One thing he learned quickly: Family recipes are sacred and not to be tinkered with. That, he says, doesn't apply at Scratch, which regularly does special dishes and does a seasonal menu change twice yearly, giving Hernandez ample opportunity to flex his wings.

Another lesson learned: Take one significant ingredient and use it multiple ways. A whole duck, for example, can be broken down in-house for entrees, using smaller pieces for their popular lettuce wraps, while the rest is used for a nutritious and flavorful broth.

Although Hernandez likes to smoke the duck for an extra level of flavor when serving it at Scratch, the recipe he shares involves a simple sauté, which helps maintain the meat's inherent tenderness.

Lettuce wraps, he says, are versatile, fast and easy, something he has served his kids. "It's just like eating a taco," says Hernandez, who originally hails from Oaxaca, Mexico.

Hernandez intends to slowly incorporate more Oaxacan dishes, such as one his mother made involving zucchini flowers and epazote, a pungent herb often used in parts of both Mexico and Central America.

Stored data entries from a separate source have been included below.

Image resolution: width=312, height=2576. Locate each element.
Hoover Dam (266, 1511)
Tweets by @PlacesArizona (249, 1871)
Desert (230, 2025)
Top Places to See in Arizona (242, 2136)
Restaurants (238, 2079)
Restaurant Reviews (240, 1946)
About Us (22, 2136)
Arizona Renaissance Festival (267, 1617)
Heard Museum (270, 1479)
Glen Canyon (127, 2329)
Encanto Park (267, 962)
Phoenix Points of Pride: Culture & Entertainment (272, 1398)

Although he struck out finding a reliable source for the flowers — pulling the buds diminishes the plant yield — his description of the dish intrigued one Green Bluff grower who asked for the recipe.

Also on his list are peppers, which offer flavors ranging from sweet to hot to smoky, as well as salsas, pork and moles, which he describes as a staple of Oaxacan cooking.

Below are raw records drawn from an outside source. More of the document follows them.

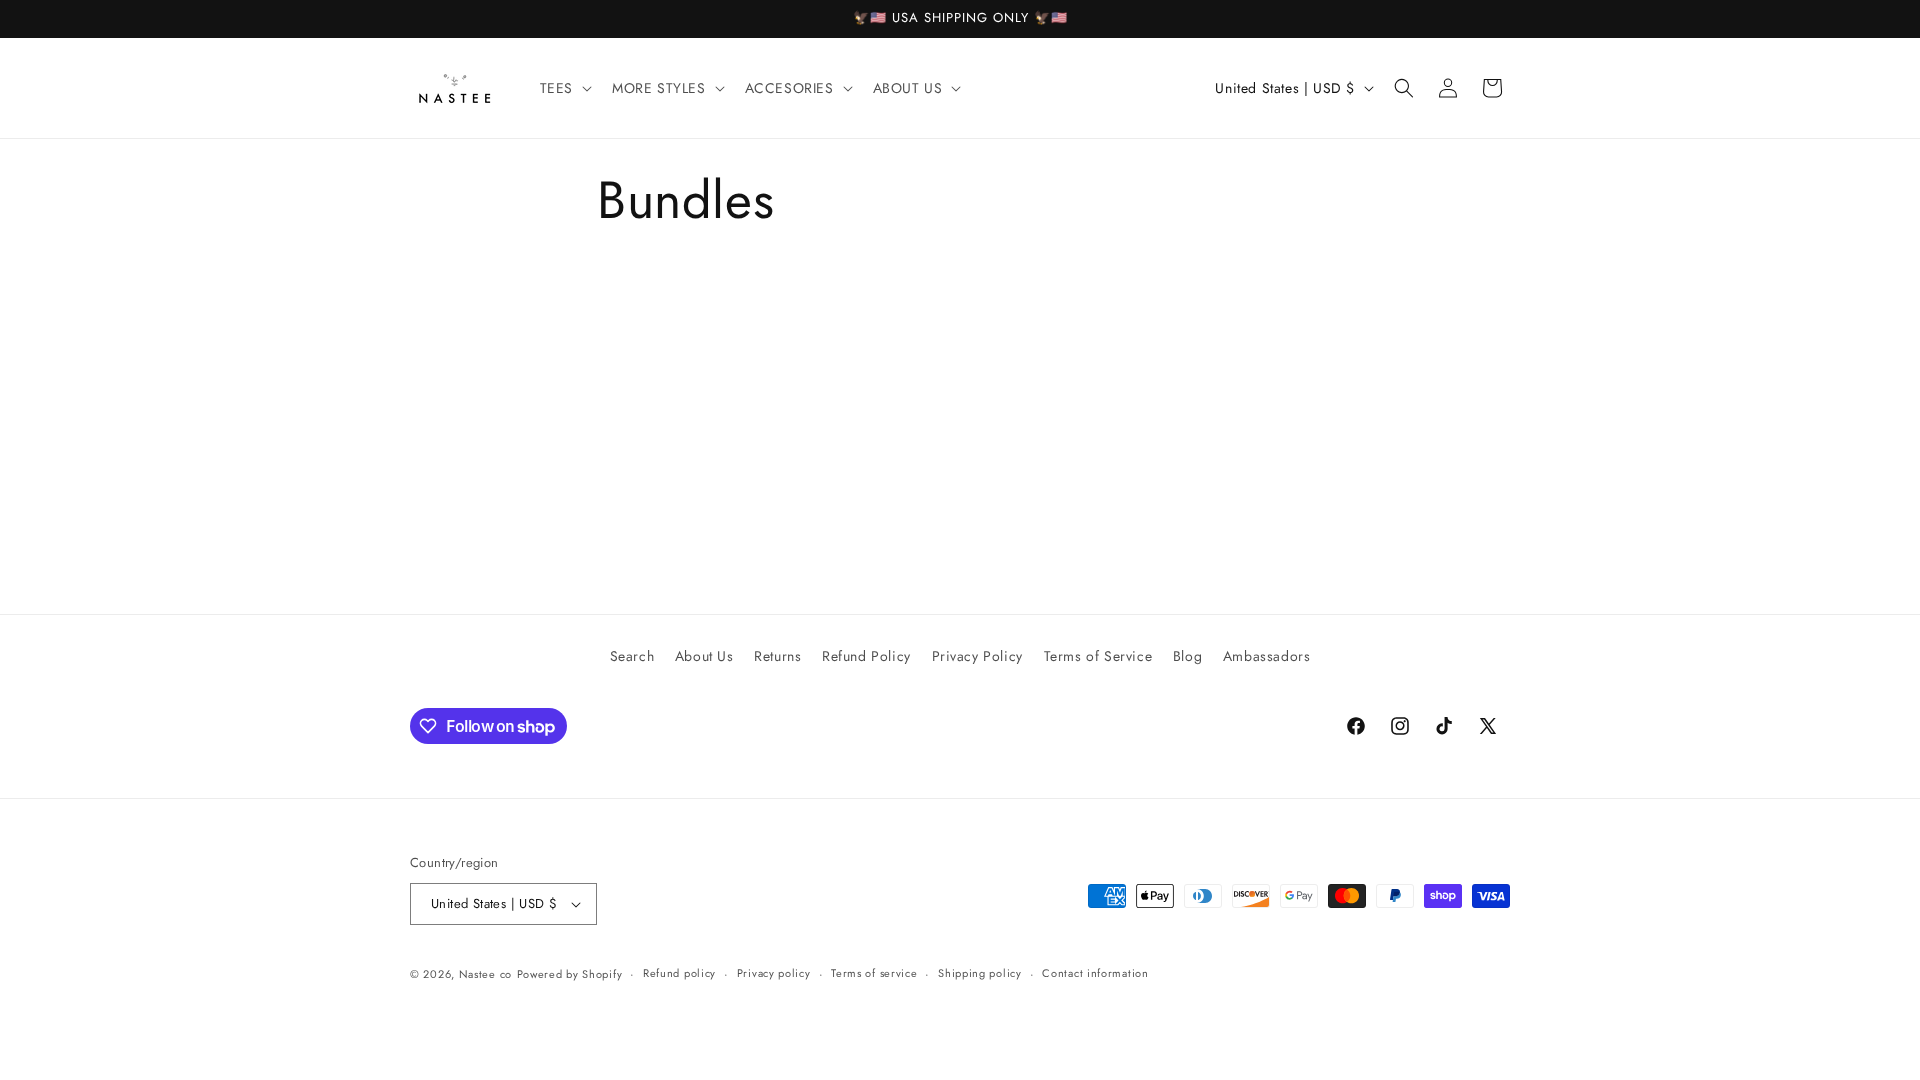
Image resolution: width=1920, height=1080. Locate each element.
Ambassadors (1267, 656)
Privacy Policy (977, 656)
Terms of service (874, 973)
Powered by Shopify (570, 974)
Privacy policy (774, 973)
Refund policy (679, 973)
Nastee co (485, 974)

Hernandez credits his mother with his love of cooking, something he's able to do for her when he visits her in Mexico. She's visited Spokane once since he's lived here, says Hernandez, who made her a simple spaghetti and meatballs dish at her request, with one small alteration: red pepper flakes.

"You know us Mexicans," he says, "we like heat.

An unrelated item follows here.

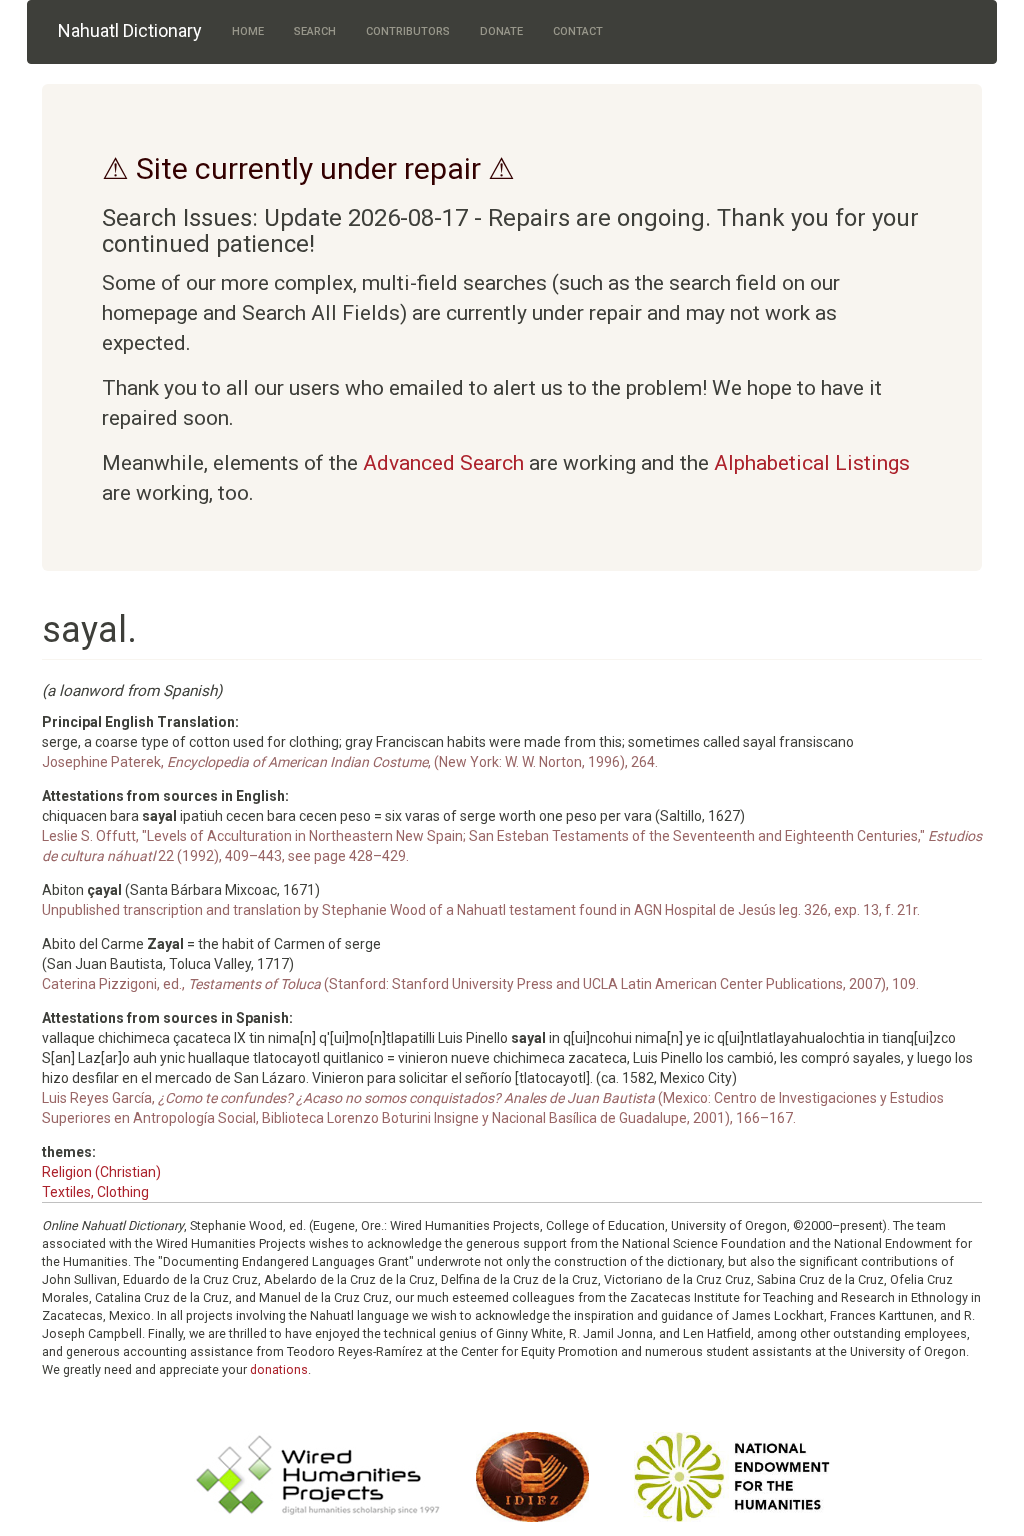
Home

"The more I know, the more interesting it gets," says Hernandez.

click to enlarge YOUNG KWAK PHOTO
Young Kwak photo

Lettuce wraps are a fast, healthful dish that can be adapted for almost any dietary need or taste profile. Switch up the vegetables or swap out the duck for another animal protein, and use any lettuce-like greens you prefer. Here, the Five Spice powder, an Asian spice blend typically including fennel, cinnamon, pepper, star anise and cloves, adds a hint of smoky sweetness.


  • 1 tablespoon duck fat or vegetable oil
  • 2 6-ounce duck breasts, sliced (Scratch uses Maple Farms brand)
  • 2 teaspoons Five Spice powder
  • 1/2 cup mushrooms, chopped
  • 1 red bell pepper, seeded and diced
  • 1 yellow onion, diced
  • 1 teaspoon ginger, minced
  • 1 teaspoon garlic minced
  • 1 bunch fresh cilantro, chopped
  • Whole butter lettuce leaves.


  • 1 cup sweet chili sauce
  • 1/4 cup soy sauce
  • 1 teaspoon sesame oil
  • 1/2 lemon juiced and zest of 1 lemon
  • Garnish (optional): consider pickled cabbage, rice noodles, candied walnuts, sesame seeds or julienne-sliced scallions

  1. Heat oil in frying pan over medium heat.
  2. Saute ingredients for filling excluding lettuce until onions soften.
  3. Add sauce and heat through.
  4. Remove from heat and assemble, filling lettuce wraps and adding garnishes as desired.